Why Chhath Is Bihar's Soul -- Identity, Migration, and Cultural Pride
Chhath is to Bihar what Durga Puja is to Bengal -- not just a festival but a civilisational identity marker. For the millions of Biharis and Jharkhandis who have migrated to Delhi, Mumbai, Bangalore, and the Gulf countries for work, Chhath is the annual cultural anchor that reconnects them to their roots.
The festival's migration from Bihar to the rest of India is one of modern India's most remarkable cultural stories. In the 1990s, Chhath was virtually unknown outside Bihar, Jharkhand, and eastern UP. By the 2020s, it is celebrated on the banks of the Yamuna in Delhi (where the Delhi government builds temporary ghats), on Juhu Beach in Mumbai, on Hussain Sagar in Hyderabad, and in community gatherings in Singapore, Dubai, and the US. This spread was driven entirely by migration -- Bihari workers and professionals carried Chhath with them and refused to let it die in the diaspora.
The political dimension is significant. Chhath has become a symbol of Bihari cultural assertion. State governments invest heavily in Chhath infrastructure. Bihar's Chief Ministers -- regardless of party -- appear at Chhath ghats for photo opportunities. The festival's recognition as a national (not merely regional) celebration has been a source of immense pride for the Bihari community.
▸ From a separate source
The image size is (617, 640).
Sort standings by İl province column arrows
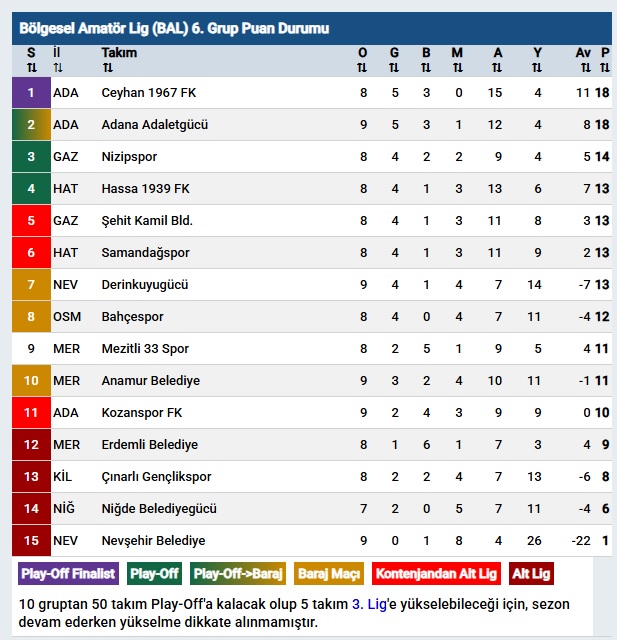coord(57,68)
For the young Bihari professional in Bangalore who feels culturally invisible in a South Indian city: Chhath is your annual declaration of identity. Find your community. Go to the nearest water body. Stand in the water. Offer Arghya. Sing the folk songs. For those four days, you are not a migrant. You are a Vratin performing the most ancient and direct form of sun worship on the planet.
Chhath's ecological purity is remarkable. No idol to immerse. No chemical colours. No firecrackers. The offerings are entirely biodegradable -- fruits, thekua, sugarcane. The water body is cleaned before and after. Chhath is the Hindu festival that environmental activists should study and champion -- proof that profound devotion needs no environmental cost.
Chhath Puja is one of the few Hindu festivals with no Brahminical priesthood involved at any stage. The Vratin performs every ritual directly -- from cooking the offerings to standing in water to offering Arghya. This has made Chhath deeply egalitarian: all castes, all classes, all genders participate identically. The richest businesswoman in Patna and the poorest farmworker in Darbhanga perform the same Vrata, in the same water, wearing the same simple clothes. Chhath recognises no intermediary between the devotee and the sun. This radical directness has made it the most resistant of all Hindu festivals to commercialisation -- you cannot hire someone to do Chhath for you. Your body must be in the water. Your hands must offer the Arghya. Your voice must sing the songs.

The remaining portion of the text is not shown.